[Stored data]

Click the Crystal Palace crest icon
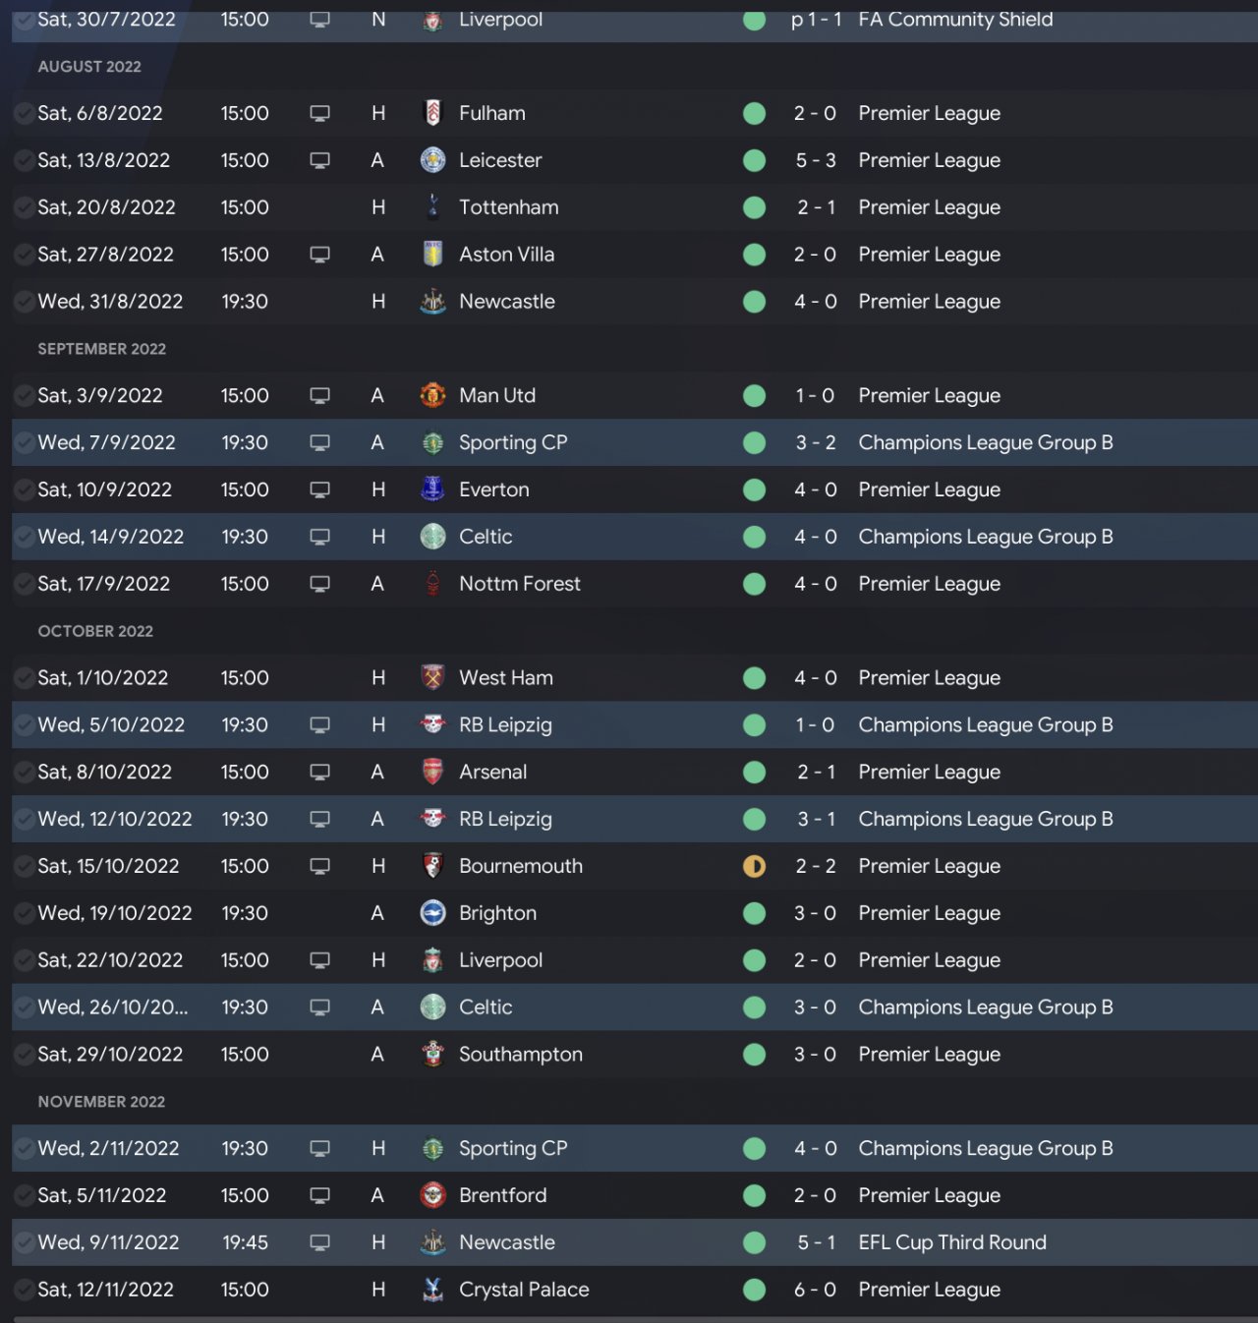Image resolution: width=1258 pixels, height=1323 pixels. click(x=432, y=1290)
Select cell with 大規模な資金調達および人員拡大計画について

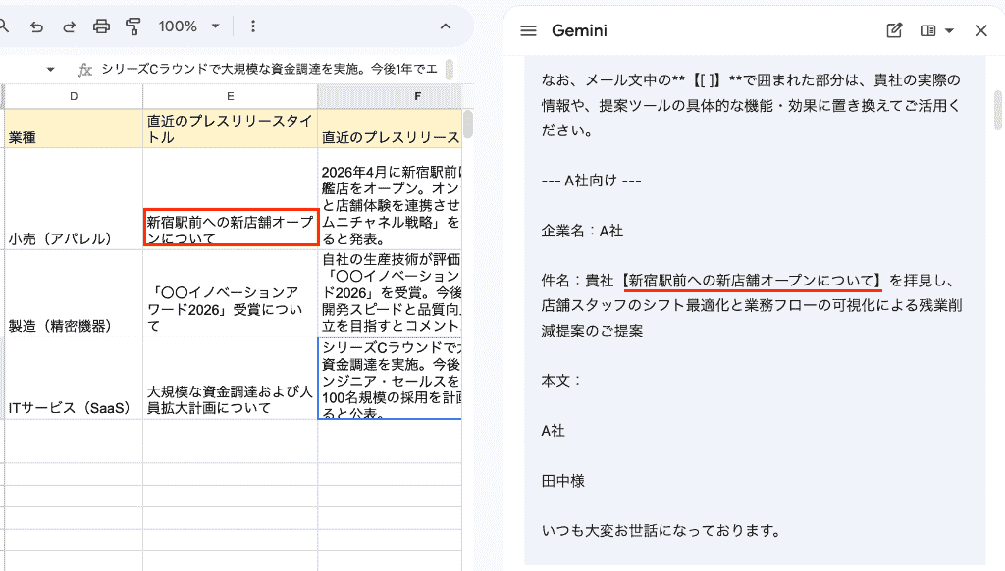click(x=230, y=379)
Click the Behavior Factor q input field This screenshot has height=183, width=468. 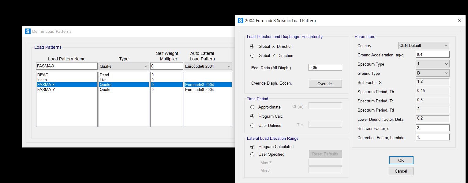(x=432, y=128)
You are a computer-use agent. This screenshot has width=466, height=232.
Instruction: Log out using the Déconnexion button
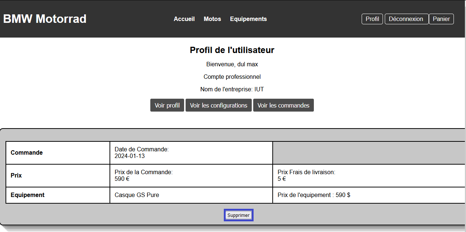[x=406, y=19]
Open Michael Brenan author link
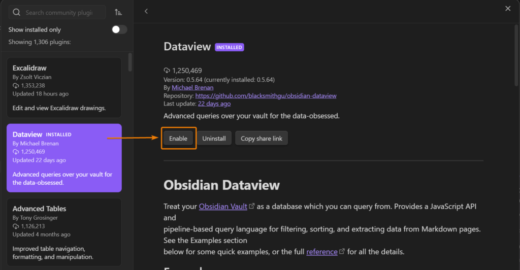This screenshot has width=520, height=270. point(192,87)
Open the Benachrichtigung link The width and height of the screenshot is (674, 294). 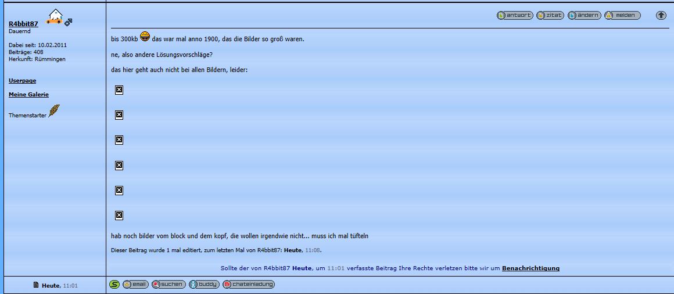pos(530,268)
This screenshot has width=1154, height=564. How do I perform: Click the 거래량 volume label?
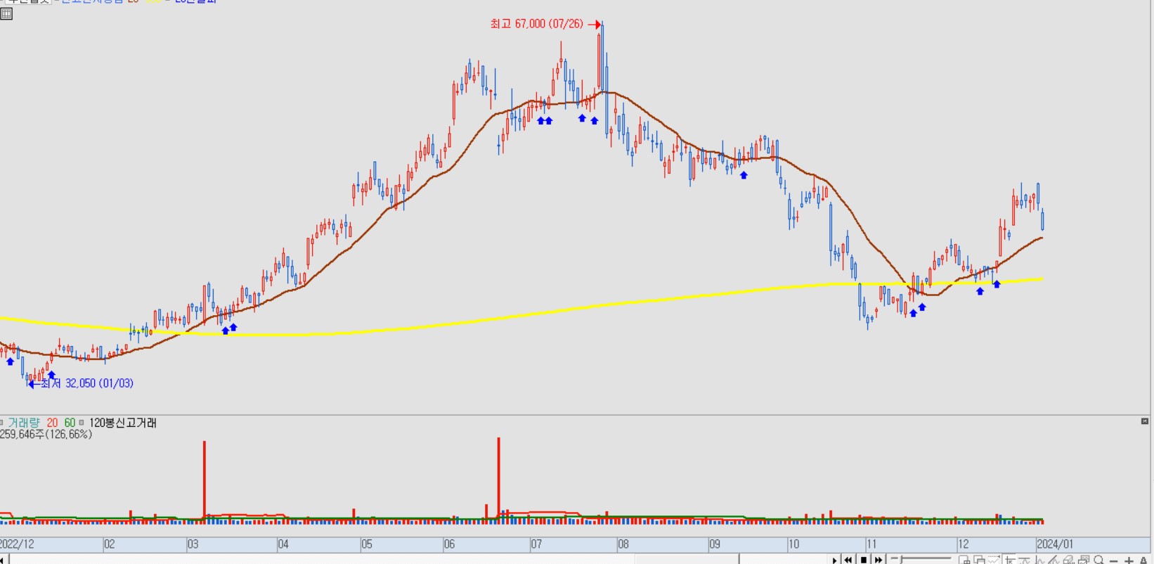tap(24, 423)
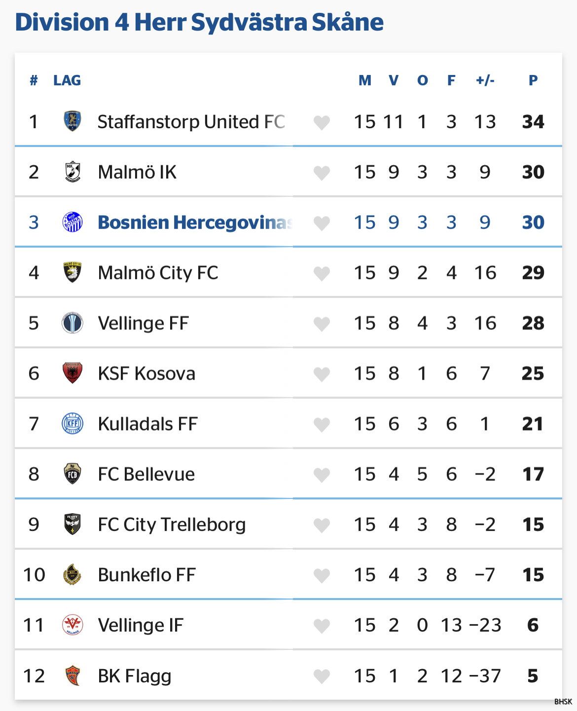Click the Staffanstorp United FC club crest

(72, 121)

*ACTION ITEM*:
Your reply should hold only the lines from the one that contains "This screenshot has width=1154, height=564." through the last line of the records above, exact and complete, and no pictures.

*RESPONSE AREA*:
This screenshot has width=1154, height=564. How do I perform: Click the 거래량 volume label?
tap(24, 423)
Click the Staffanstorp United FC club crest

(72, 121)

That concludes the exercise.